Les Gobelins, la fabrication

A l’usine des Gobelins, fondée par Louis pour la production de meubles de luxe et d’ameublement pour les palais royaux et les bâtiments publics, un style national d’arts décoratifs s’est développé qui a rapidement étendu son influence aux pays voisins. Les meubles, par exemple, étaient plaqués d’écaille de tortue ou de bois étrangers, incrustés de laiton, d’étain et d’ivoire, ou fortement dorés sur toute leur surface ; de lourds supports en bronze doré protégeaient les coins et autres pièces des frottements et des manipulations brusques et leur fournissaient un ornement supplémentaire. Le nom d’André-Charles Boulle est particulièrement associé à ce style de mobilier. Les motifs décoratifs courants de l’époque comprennent les coquillages, les satyres, les angelots, les festons et les guirlandes, les thèmes mythologiques, les cartouches (cadres ornementaux), les enroulements foliés et les dauphins.

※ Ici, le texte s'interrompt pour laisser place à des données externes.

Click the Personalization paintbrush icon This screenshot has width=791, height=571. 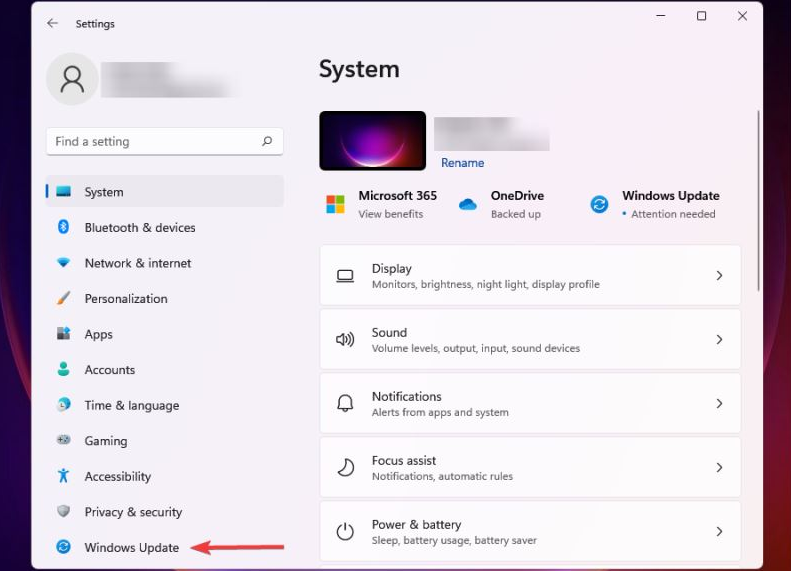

La capacité du Roi à former un style « national » fort s’est manifestée notamment dans le domaine de l’architecture. L’année 1665 est cruciale pour l’histoire de l’art français, car c’est cette année-là que Gian Lorenzo Bernini arrive à Paris pour concevoir une nouvelle façade pour le Louvre. On décida cependant que le style baroque italien était incompatible avec le tempérament français, et le Louvre fut achevé selon les nouveaux principes du classicisme français.

Le Louvre et le Roi

Le Louvre est le projet du ministre de Louis Colbert ; l’intérêt du roi est à Ver-sailles, où, dans les années 1660, il commence à rénover un ancien pavillon de chasse, et le palais qui en résulte éblouit le monde entier. Jamais auparavant un seul homme n’avait tenté un projet architectural d’une telle envergure. Le résultat est un chef-d’œuvre de grandeur formelle et, parce que les arts étaient tous sous le contrôle rigide de l’État, chaque élément à Versailles a été supervisé et conçu pour s’inscrire dans l’ensemble. Versailles, bien qu’habituellement considéré par les Français comme un classique, peut être considéré comme l’ultime composition baroque, dans laquelle le mouvement est toujours présent mais toujours contenu.

L’élément le plus important à Versailles était l’aménagement paysager. André Le Nôtre, le plus grand artiste de l’histoire de l’architecture de paysage européenne, a travaillé avec le roi pour concevoir des vues, des fontaines et bien d’autres aménagements extérieurs. Versailles a eu un impact énorme sur le reste de l’Europe, tant artistique que psychologique, mais l’ensemble était si vaste que même la très longue vie de Louis XIV n’a pas eu assez d’années pour le voir achevé.